■ Set exercise: Format the material below as a JSON list of strings, one string per line, with blank lines dropped. Leave the pictures out of the list.

------

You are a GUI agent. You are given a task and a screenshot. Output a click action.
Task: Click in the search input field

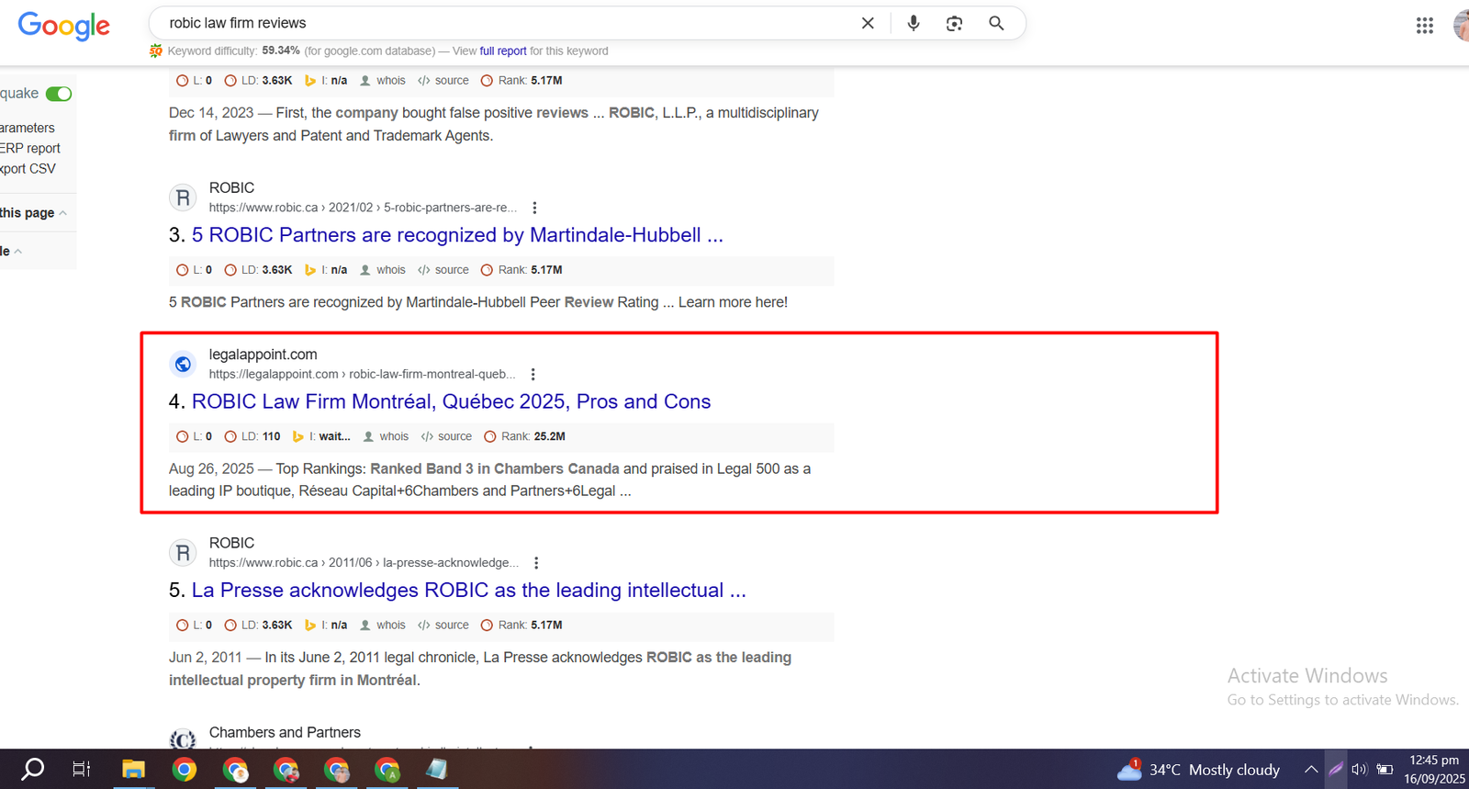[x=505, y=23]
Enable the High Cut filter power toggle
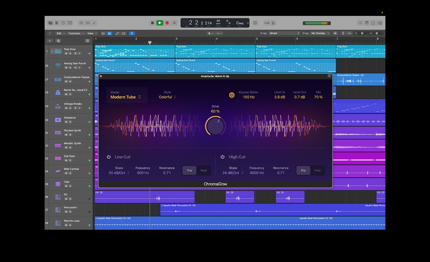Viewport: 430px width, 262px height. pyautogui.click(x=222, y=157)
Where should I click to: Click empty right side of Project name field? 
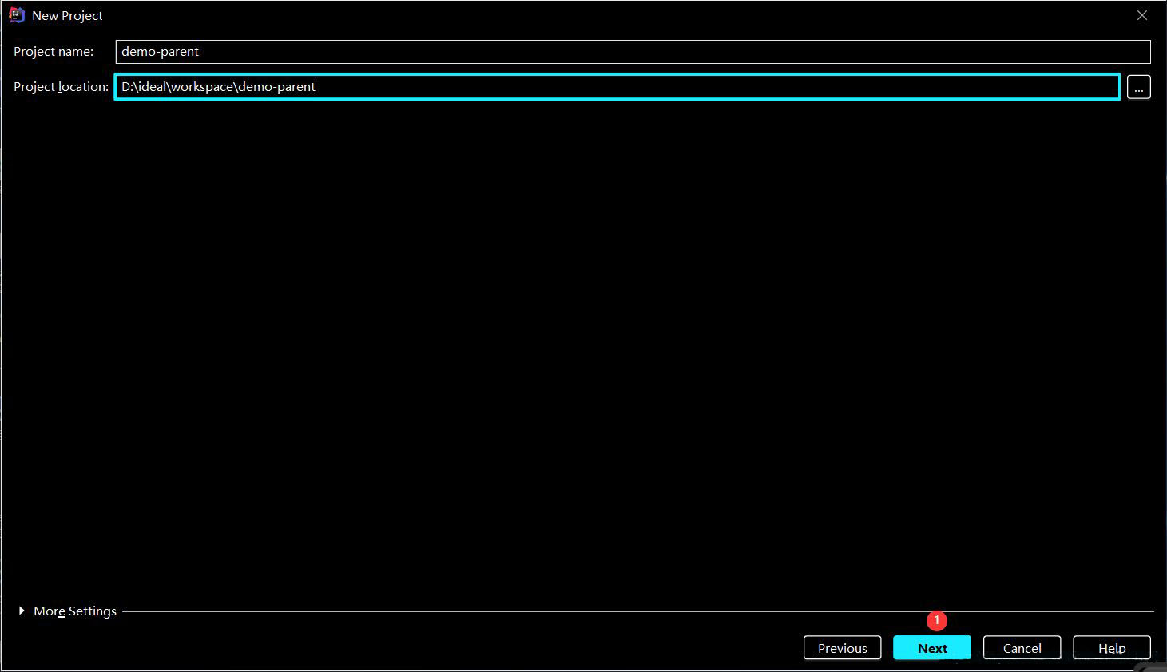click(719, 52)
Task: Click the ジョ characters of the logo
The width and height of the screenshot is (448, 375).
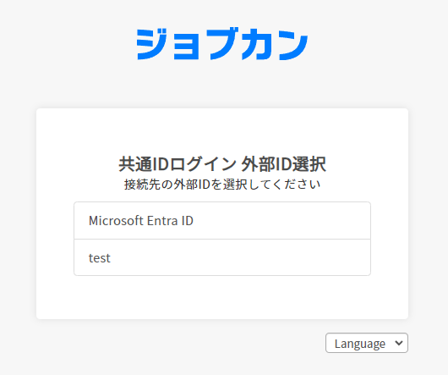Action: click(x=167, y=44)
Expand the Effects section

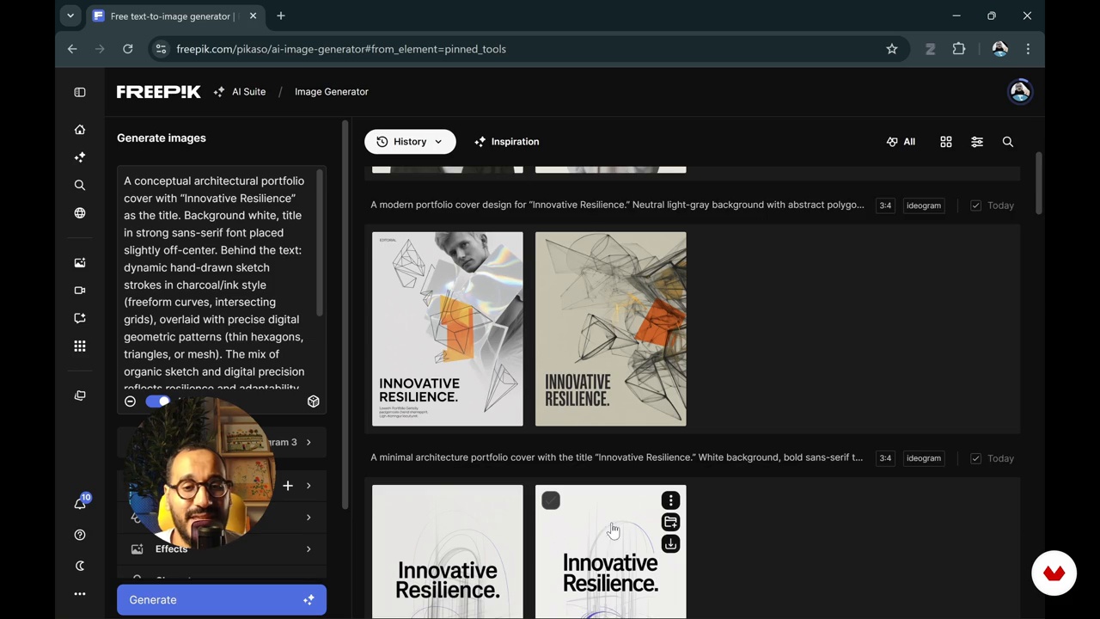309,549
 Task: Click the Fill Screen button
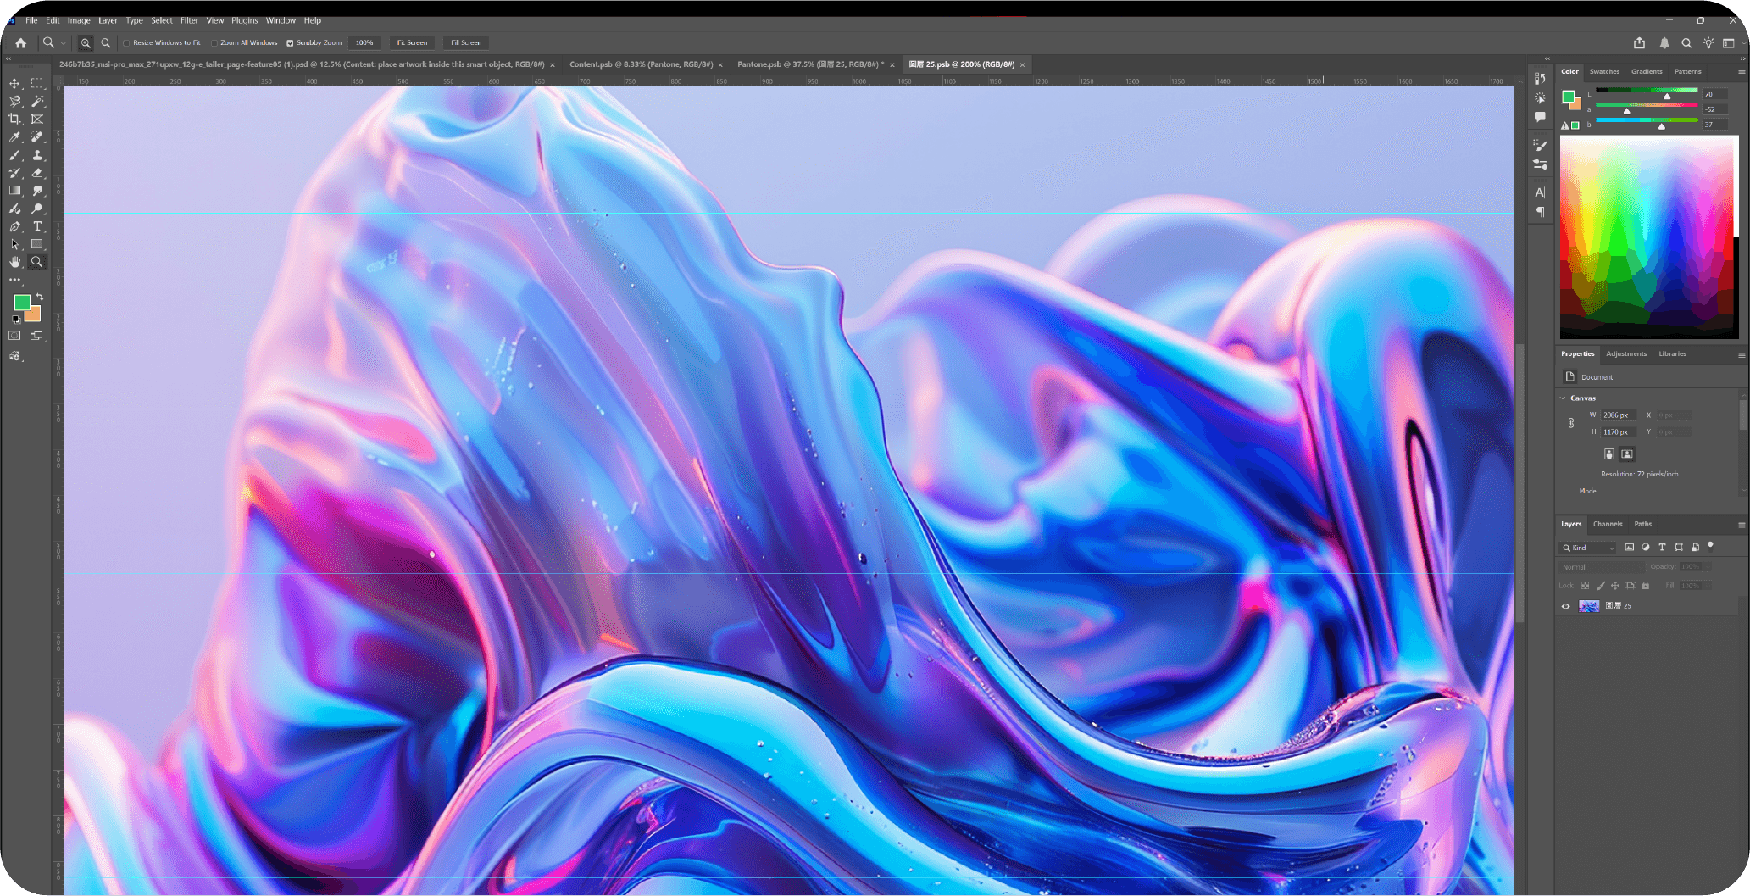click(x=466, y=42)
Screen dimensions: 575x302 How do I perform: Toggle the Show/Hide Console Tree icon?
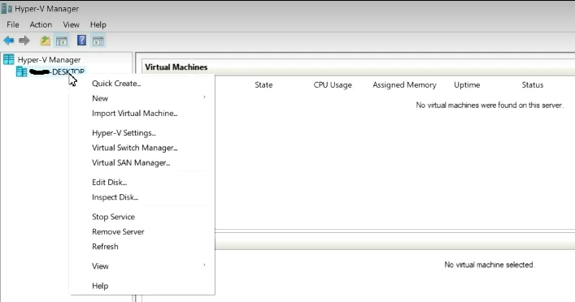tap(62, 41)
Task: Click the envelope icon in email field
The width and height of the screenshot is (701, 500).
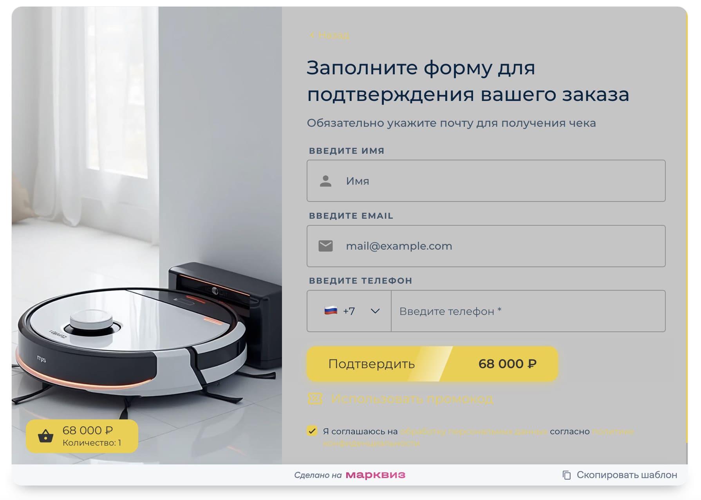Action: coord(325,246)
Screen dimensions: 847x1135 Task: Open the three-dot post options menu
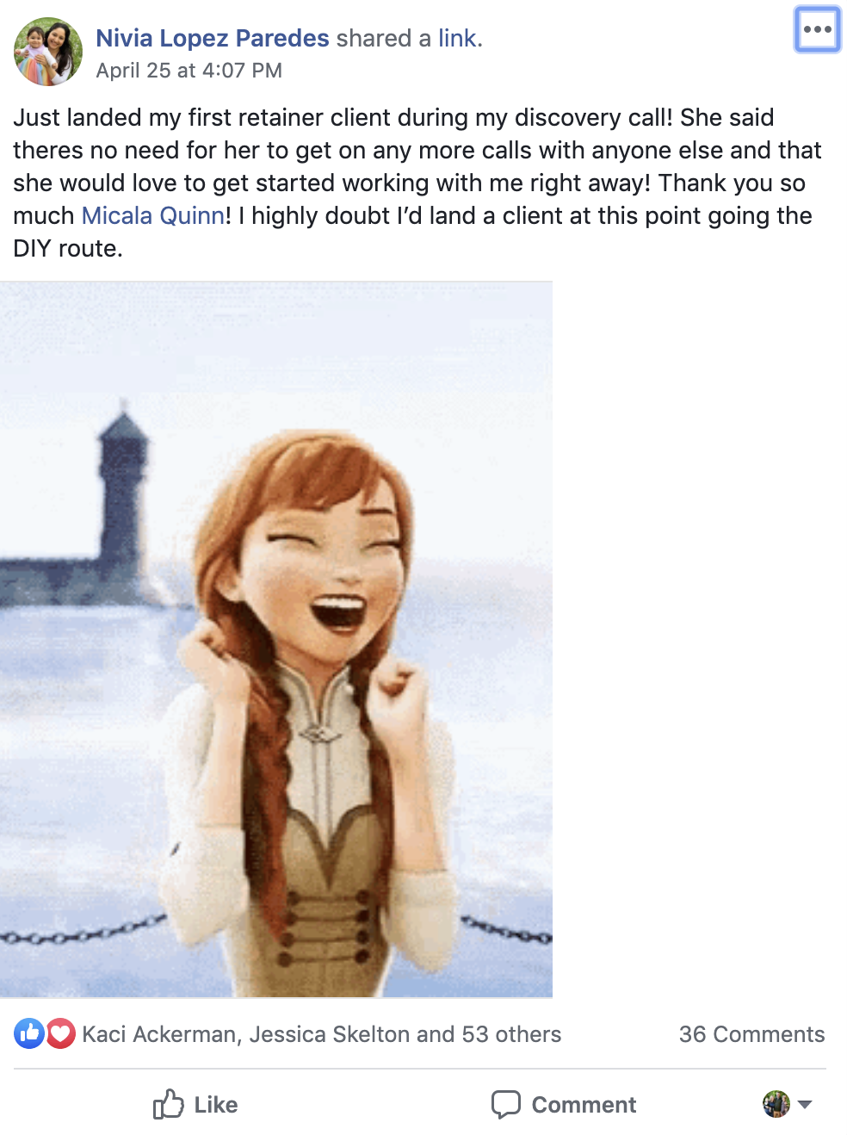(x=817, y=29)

------

■ Finished answer:
[
  "You are a GUI agent. You are given a task and a screenshot. Output a click action.",
  "Task: Click in the search input field",
  "[x=505, y=23]",
  "Enable the High Cut filter power toggle",
  "Viewport: 430px width, 262px height. pyautogui.click(x=222, y=157)",
  "Where should I click to: Click empty right side of Project name field? ",
  "click(719, 52)",
  "Task: Click the ジョ characters of the logo",
  "The width and height of the screenshot is (448, 375).",
  "Action: click(x=167, y=44)",
  "Expand the Effects section",
  "309,549",
  " Task: Click the Fill Screen button",
  "click(x=466, y=42)",
  "Screen dimensions: 575x302 How do I perform: Toggle the Show/Hide Console Tree icon?",
  "tap(62, 41)",
  "Task: Click the envelope icon in email field",
  "The width and height of the screenshot is (701, 500).",
  "Action: coord(325,246)",
  "Screen dimensions: 847x1135 Task: Open the three-dot post options menu",
  "(x=817, y=29)"
]